▸ **Source**:
_ _ _

Closures are represented together with their environment of captured variables, as in most other VMs. However, this environment is created eagerly in V8 when the parent function of the closure is entered (this is called a context). It also seems that the whole local environment of the outer scope is kept around and shared by all closures contained in a scope, instead of having each closure pulling and copying what it needs from the outer environment.

V8 keeps the pointer to the closure's environment in a dedicated register (rsx) to access such variables quickly, as in e.g. OCaml and Haskell.

The dictionary part isn't necessarily represented as a proper hashtable, because this doesn't play well with inline caching. Because inline caching is so important for JavaScript's performance, V8 tries hard to avoid pure dynamic dictionaries.

By default, initial properties are inlined as an array in the object's data, and a separate metadata structure - the HiddenClass - is used to map names to offsets. HiddenClasses are a sequence of transitions from the initial state of the object (create empty object, insert property a, insert property b) and determines the layout of the object and how to access inline properties. The hypothesis behind inline caching is that the usage site of a property - say myparam.fooBar() - often seems myparam values with the same HiddenClass, such that the code can be specialized to fetch the property at a given offset. If the HiddenClass happens to be different to the one of the cache, the code falls back to a generic (and slow) access pattern.

However, the HiddenClass isn't free to maintain. Adding and removing properties requires to modify both the object and the HiddenClass. At some point it can become too costly to keep doing that, so V8 will switch to a more standard self-contained key-value map at some point (slow properties), at the cost of inline caching.

Virtual machine

V8 is designed to be an optimizing JIT native code compiler. Ignition adds a new intermediate representation, higher-level than native code but lower-level than the AST, that serves as a compact runtime representation that is cheap to compile to. The bytecode is designed to be easily specialized to native code when needed. Finally, the bytecode serves as a single exchange format for the different optimizing compilers (TurboFan and Crankschaft, at least when the latter still existed).

Ignition's bytecode has been optimized for size more than for speed, the main motivation being to reduce the memory footprint of the V8 engine (memory consumption is an issue on mobile devices and for startup time). Ignition is register-based, with an unbounded number of local registers (or so it seems, which are stored on the local stack of the function - so register are more like stack slots?). The Ignition interpreter works as a very lazy native code compiler: interpretation is done by generating macro-assembly, a portable template assembly used by the Turbofan optimizing compiler, that is then transpiled by Turbofan to specialized machine code. This is done on-the-fly for each instruction.

References

Tvix

Tvix is a recent re-implementation from scratch of an evaluator for the Nix language. Evaluation of large Nix expressions is notoriously slow, and has a direct impact on the user experience - even when the user isn't a Nix developer but just someone using Nix to install packages. Tvix aims at making Nix evaluation faster, among other things.

We picked Tvix because the Nix language shares many performance characteristics with Nickel: it is a dynmaically typed, (almost) pure functional language that makes extensive use of records and fixpoints.

Memory representation

Attribute sets are represented in Tvix either as the special value Empty, a dedicated inline representation for attribute sets of size 2 of the form { name = .., value = ..}, or a BTreeMap<NixString, Value>.

Closures (either thunks or functions) are represented mostly as a code pointer and an array of upvalues (variables captured from the upper environment). This is quite similar to the Haskell and OCaml runtime representations.

_ _ _

▸ **Material provided**:
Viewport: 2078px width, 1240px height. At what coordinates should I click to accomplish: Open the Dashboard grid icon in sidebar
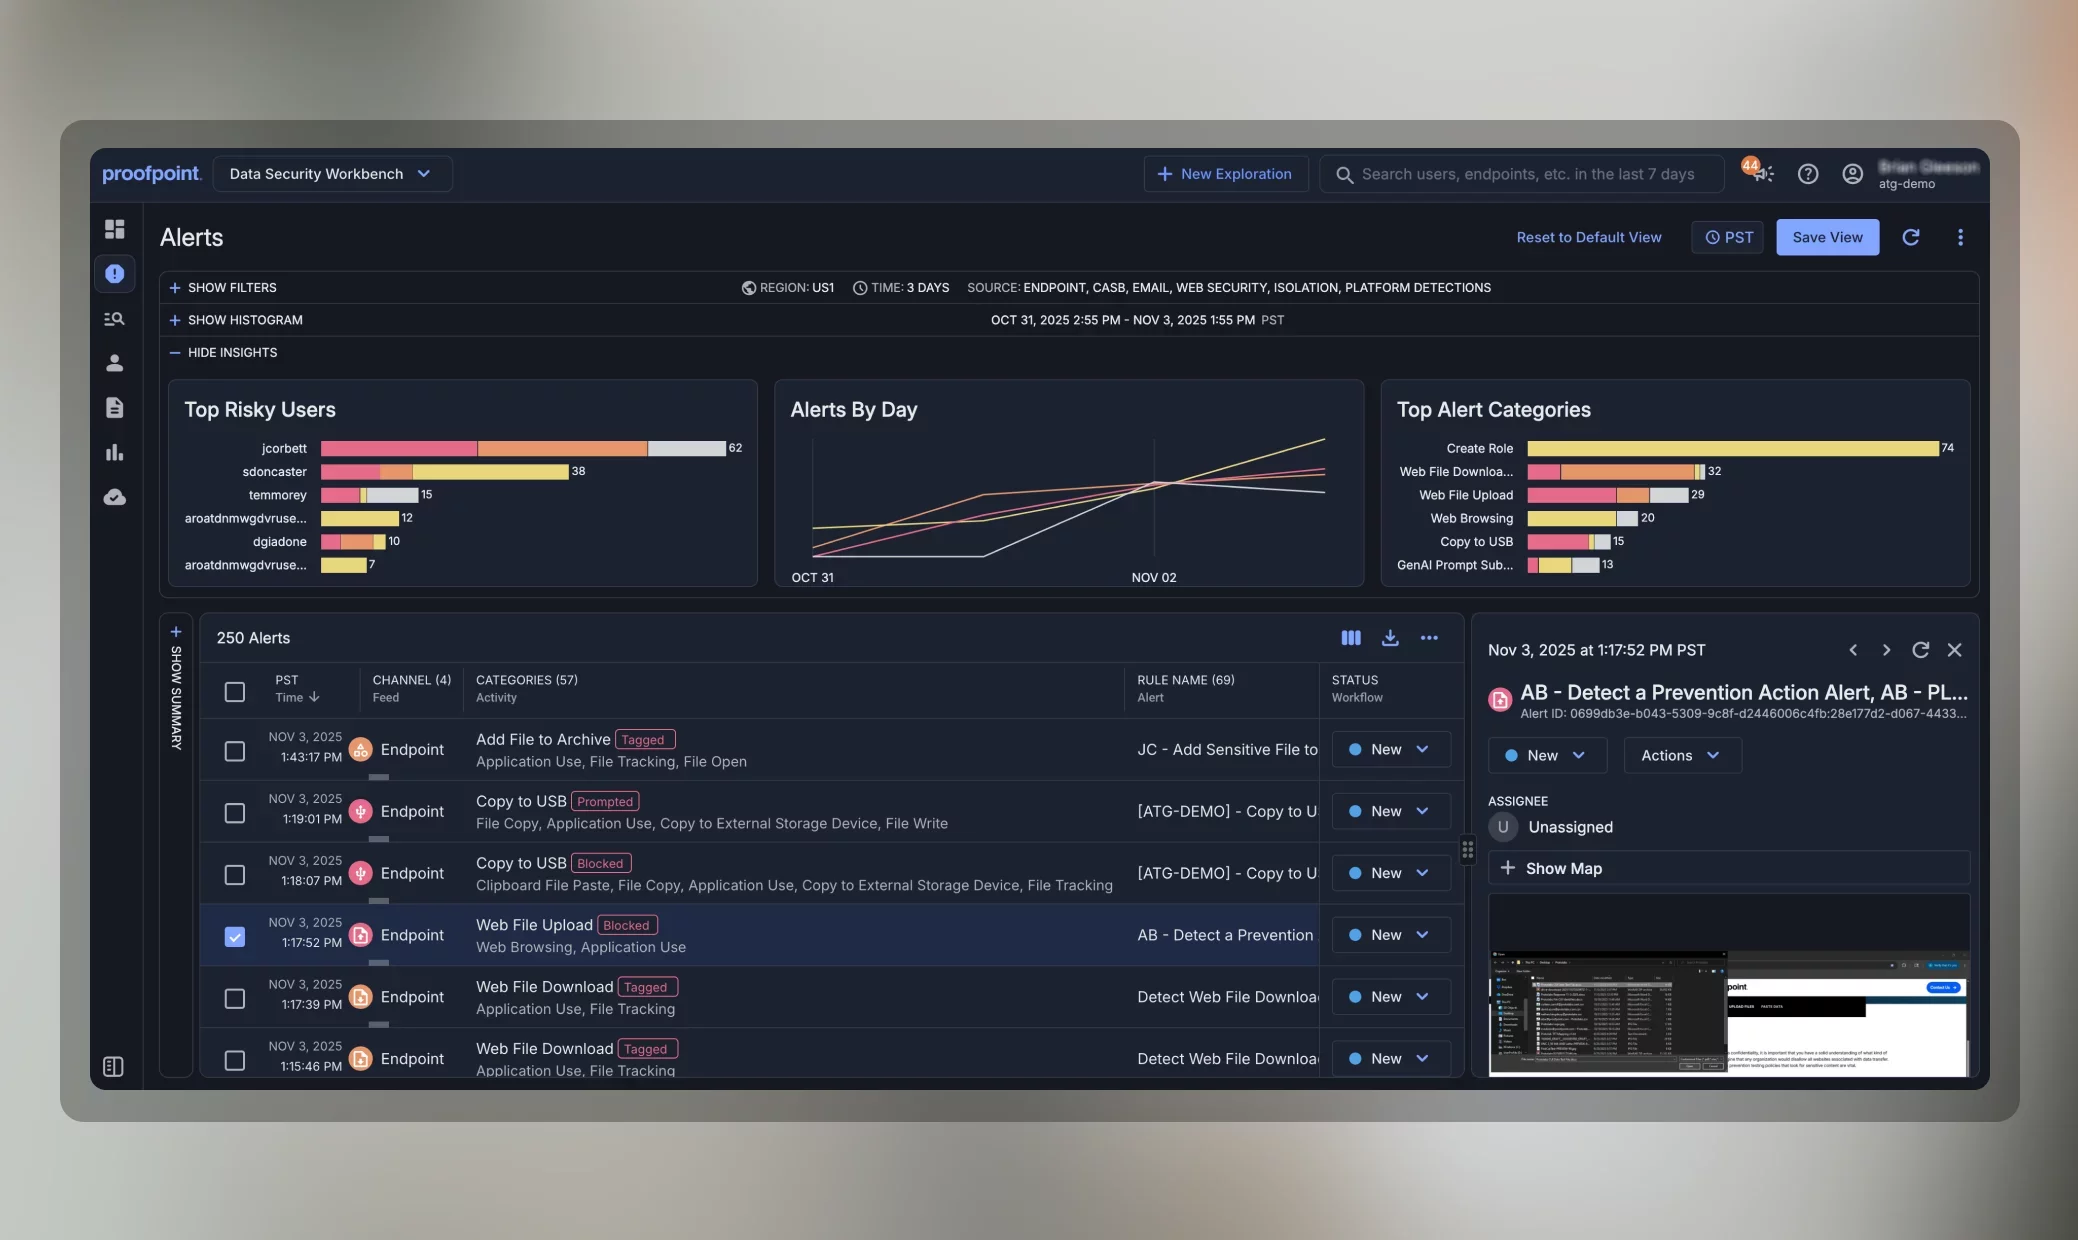point(115,229)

_ _ _

▸ **To be done**:
1. Based on the V8 and Tvix notes, decide whether each statement agrees: (a) In V8, a closure's environment is created when the closure's parent function is entered. (b) Ignition's bytecode was optimized for speed more than for size. (c) Tvix represents closures mostly as a code pointer and an array of upvalues. Answer yes or no for each and quote the deciding words.
2. Write out the passage of the V8 and Tvix notes starting with "However, the HiddenClass" and going on through "of inline caching.".
The data has no connection to the V8 and Tvix notes.

▸ **Outputs in order**:
1.
(a) Yes: "this environment is created eagerly in V8 when the parent function of the closure is entered"
(b) No: "Ignition's bytecode has been optimized for size more than for speed"
(c) Yes: "Closures (either thunks or functions) are represented mostly as a code pointer and an array of upvalues"

2.
However, the HiddenClass isn't free to maintain. Adding and removing properties requires to modify both the object and the HiddenClass. At some point it can become too costly to keep doing that, so V8 will switch to a more standard self-contained key-value map at some point (slow properties), at the cost of inline caching.